In the process, she has horrified Egypt’s beleaguered LGBT community.

“It terrifies me to know that I am the target of my own police and media for committing no crime other than being born different,” said Mohamed, a 28-year-old gay man. Mohamed said that the media portrayal of the Sea Door bathhouse as a den of inequity had it all wrong.

“I’ve been to this bathhouse before — it’s nothing like this so-called journalist depicted,” said Mohamed. “Rather it’s a hangout for those who can’t afford the expensive bars and clubs, so they can have a chance to be themselves in a safe environment. No sex or anything like that occurred when I was there.”

There has been a spike in these televised raids in the past year, as the security forces’ “morality department” increasingly colludes with media. Scott Long, a rights activist monitoring the crackdown in Egypt, said that newspapers like Youm7 and a tabloid website called VetoGate have been only too happy to be spoon-fed stories by the police.

“It is a very symbiotic relationship,” Long said. “The reporters make the police look good while getting increased ratings.”

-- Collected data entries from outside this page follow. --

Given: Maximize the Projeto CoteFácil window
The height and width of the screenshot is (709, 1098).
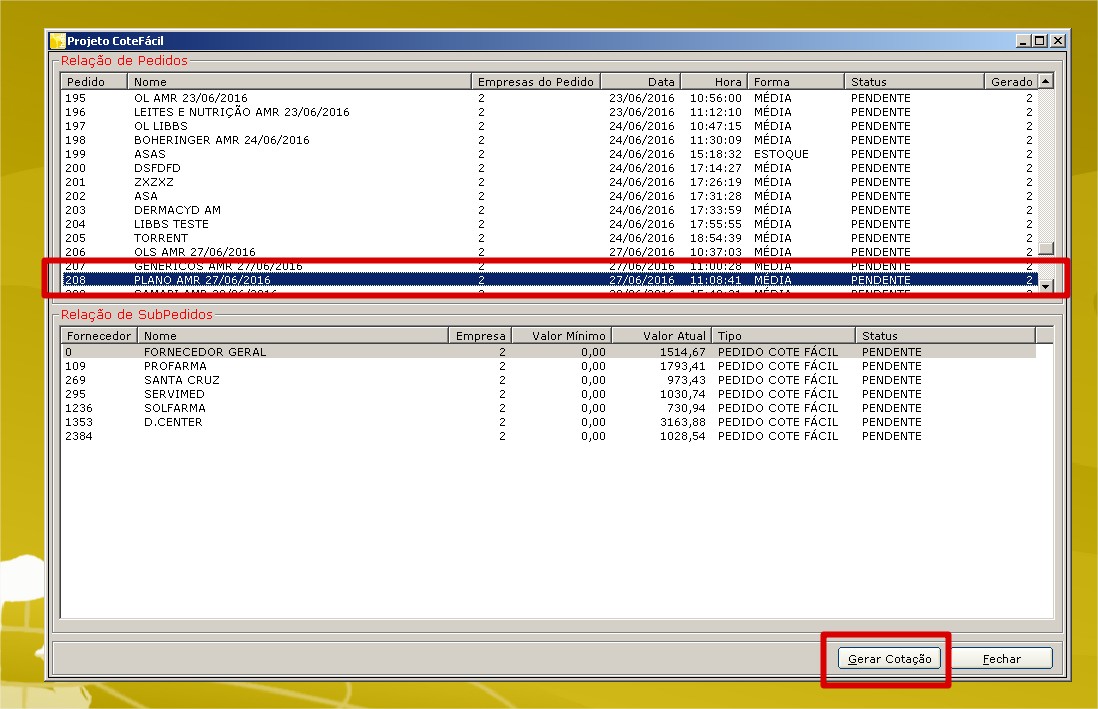Looking at the screenshot, I should [1040, 41].
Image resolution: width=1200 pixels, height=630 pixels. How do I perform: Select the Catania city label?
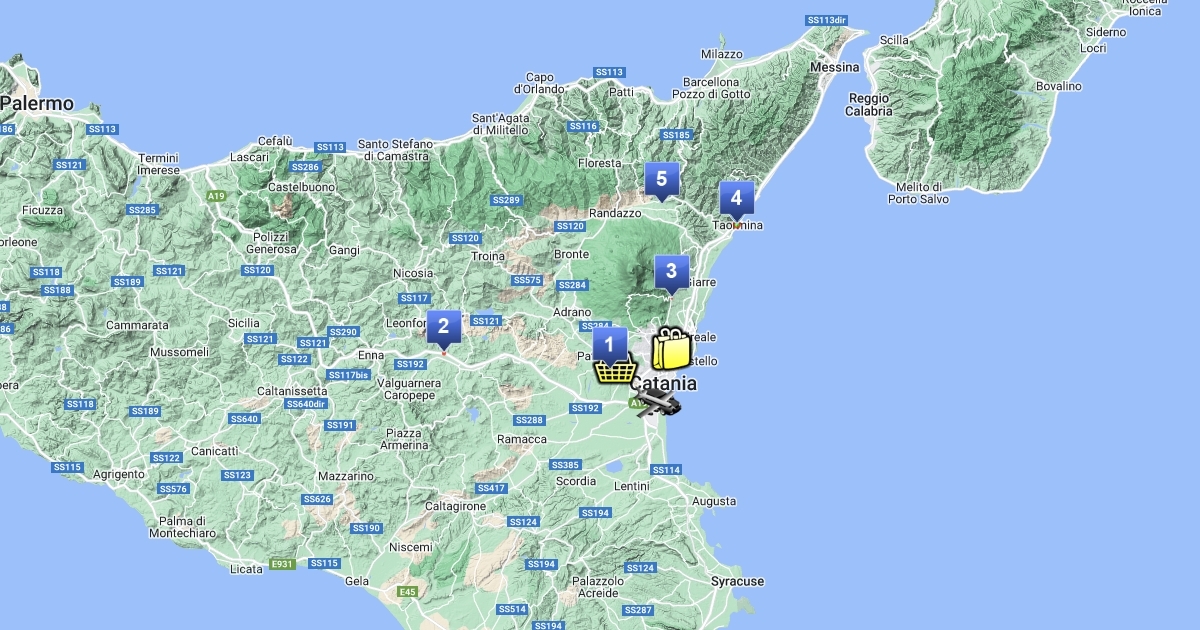(x=662, y=383)
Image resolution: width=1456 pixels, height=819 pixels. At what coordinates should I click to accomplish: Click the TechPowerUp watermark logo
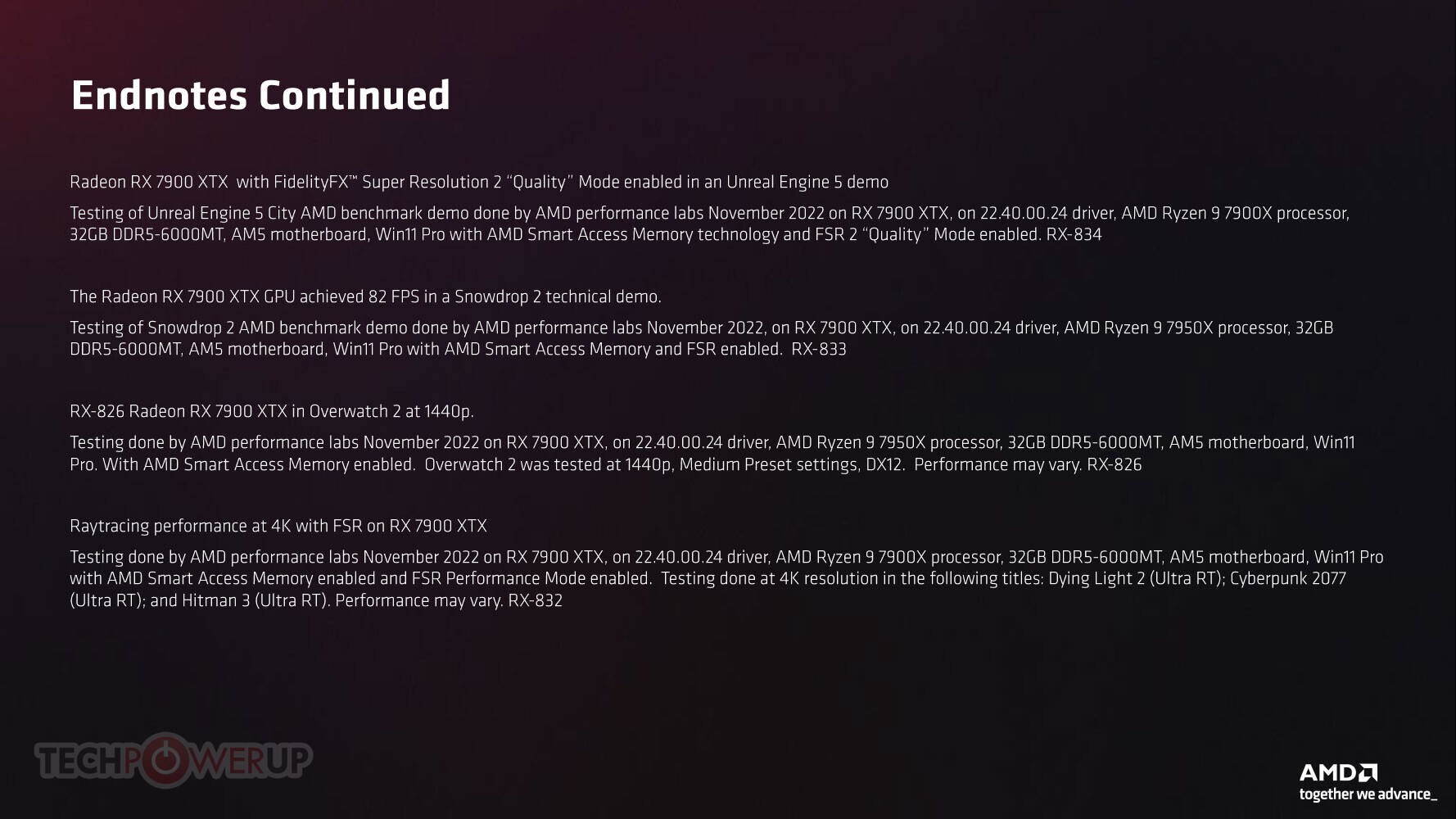point(173,760)
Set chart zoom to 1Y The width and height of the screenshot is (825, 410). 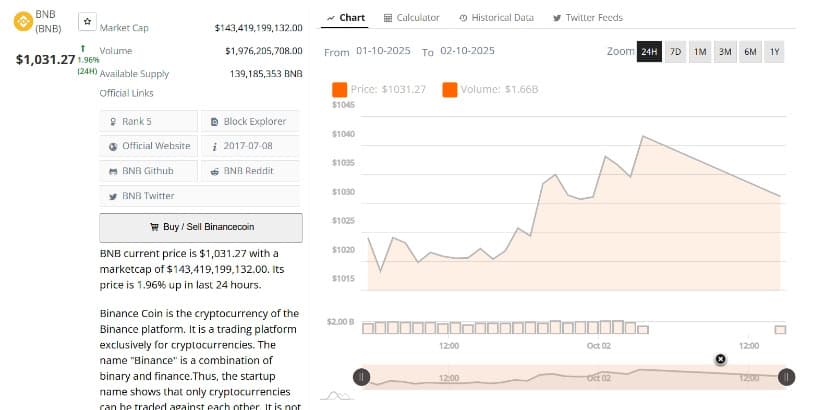coord(774,51)
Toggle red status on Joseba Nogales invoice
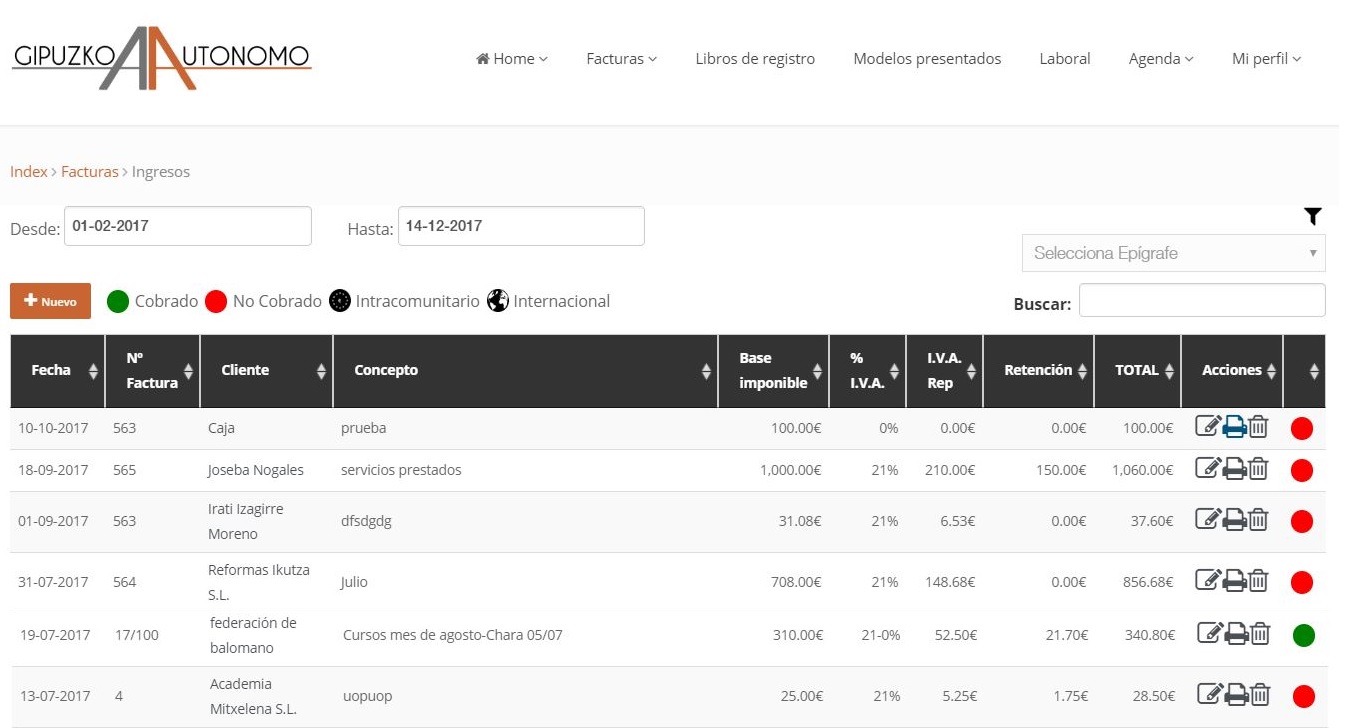This screenshot has height=728, width=1361. (x=1301, y=470)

In May, Youm7 published photographs of one raid on a house of transgender men, with only the eyes of the individuals pixelated, leaving their faces clearly visible. The story included an interview with one of the arrested men, identified as “Ahmed,” who was made to confess to being raped as a child — the explanation the paper gave for his desire to dress as a woman.

Egypt’s pro-government media have also seized on such access to advance their broader political agenda. Four days after Youm7’s story on transgender men, it published a long investigation into the “devastating effect on society” of homosexuality. It labeled homosexuality a “dangerous phenomenon, which has swept across Egypt after the [2011] January 25 Revolution.”

The outlet has since published stories examining the “gay problem,” including a July article that warned parents against allowing their children to watch foreign cartoons like SpongeBob SquarePants, as it included scenes of male characters kissing each other.

The media’s role in stigmatizing the gay community has had a devastating effect on the young men accused of the “crimes.”

Amr, 27, who was sentenced to three years in jail for “debauchery” after attending an LGBT party in November 2013, said he has been on the run from the law for over a year. His life is in tatters.

“When everyone found out, I was disowned by family, I was fired from my job, and most of my friends abandoned me,” Amr said. He described being paraded naked in detention and subjected to an anal test. He managed to avoid attending his sentencing hearing, and so a year later lives from sofa to sofa as a fugitive.

“I have an appeal hearing in March 2015. I am hoping they will commute it to a suspended sentence so I don’t have to serve jail time, as there is no proof of the charges,” he said.

But with the recent spike in jailings and Monday’s dramatic raid on the bathhouse, his hope is fading fast. As a result, Amr is pondering more desperate measures.

“I’m trying to seek asylum somewhere in Europe,” he said. “Anywhere that isn’t here, and where this won’t happen again.”